Since regional mitigations went into effect to stem COVID-19 resurgences, including the prohibition of indoor dining, the DeKalb County Health Department has received 76 complaints on 37 bars and restaurants in two weeks.
"While we know that restaurant and bar owners and their employees are adversely impacted by the current mitigation efforts, we must enforce these state mandates for the health and safety of our community," states county health department officials in a news release. "We would like to commend the restaurant/bar owners and their employees who are complying with the state’s mitigation efforts and we encourage everyone in the community to do their part to help slow the spread of COVID-19.
The numbers were announced by the health department this week along with a renewed call for residents to follow public health guidelines as the geographical area designated Region 1 by the Illinois Department of Health has a positivity rate that keeps going the wrong way for reopening.
Health officials ask residents to remember to wear a face covering, wash your hands and watch your distance. They ask residents to keep your contacts limited to a small number, because the more people who gather together from different households, the higher risk of community spread of the viral respiratory disease.
If your children are in school, keep their play dates limited to those who are in their same class, public health officials urge. "And when eating with others not from your own household, keep six feet apart.
In order to reopen indoor dining, Region 1's positivity rate must fall to 6.5% for three days straight. To date, the region's rate has not dropped below 8%, and is climbing higher.
Region 1, which includes DeKalb, the Sauk Valley area and Rockford, reported a seven-day rolling test positivity rate of 10.3% on Thursday. Updated numbers are expected Friday.

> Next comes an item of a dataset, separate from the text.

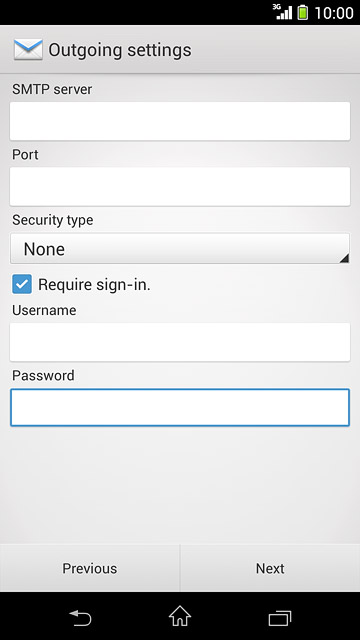360x640 pixels.
Task: Tap the 3G signal strength icon
Action: 282,12
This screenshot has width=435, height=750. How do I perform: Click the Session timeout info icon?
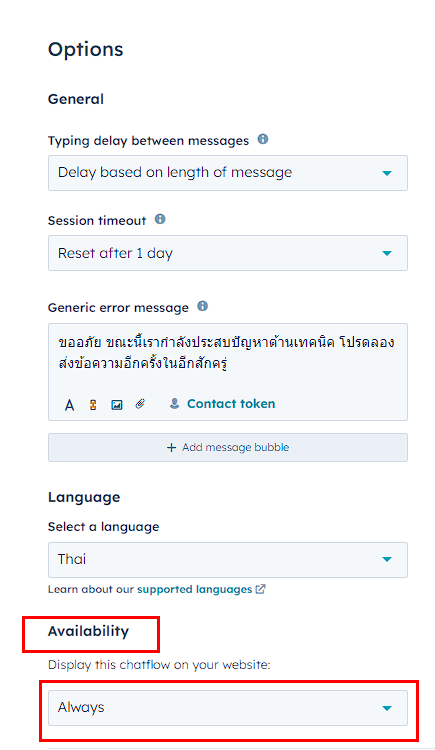pyautogui.click(x=160, y=219)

From Oct. 3 through Oct. 13, 76 complaints involving 37 bar and restaurants were processed by local health department staff, according to a news release.
"When a complaint is received, a five-step enforcement procedure is initiated," the release states. "The first two steps focus on education and obtaining voluntary compliance. The third and fourth step both contain a written warning and a site visit. If compliance is not achieved in the first four steps, the food permit may be pulled and the case will be referred to the States Attorney’s Office for injunction of order to close."
According to information obtained by the Daily Chronicle through the Freedom of Information Act, from March to September, 3 businesses were given written warnings for non-compliance, and only one -- PJ's Courthouse Tavern in Sycamore -- made it to the third stage of warnings by the health department, with officials ordering patrons to disperse from the business, and then pulling PJ's food permit for three hours for continued non-compliance before the situation was remedied and they were allowed to reopen.
Current and potentially future restrictions
Region 1 is currently under select mitigation prescribed by the state. Suspension of in-person dining, according to the mitigation plan website, is a Tier 3 action. The 25 person or 25% of capacity limits for meeting is considered a Tier 1 action, and the region is considered to be in Tier 1.
Potential Tier 2 restrictions include reducing elective surgeries and procedures and limiting visitation at hospitals. Meetings and social events may be subject to greater limits, although specific numbers are not indicated. Indoor organized recreational activities, such as sports or gyms, may be suspended, as may in-person non-essential retail. Salons and other personal care establishments could be subject to a shutdown tied to an outbreak with possible broader mitigations.
Tier 3 could feature the suspension of all non-essential retail. All salon and personal care establishments could be suspended, as can outdoor recreational activities. Remote work may be instituted for all non-essential office workers and stricter limits may be placed on gatherings. Elective surgeries would be suspended under Tier 3.
The website is vague on when mitigations from the different tiers are implemented.
"If the positivity rate averages between 6.5 percent and 8 percent, IDPH will continue to monitor the region to determine if additional mitigations are needed," the website says. "If the positivity rate averages greater than or equal to 8 percent after 14 days, more stringent mitigations may be applied to further reduce spread of the virus, which could include reducing capacity on organized group recreation, fitness or other activities supported by local contact tracing data and temporary suspension of certain activities."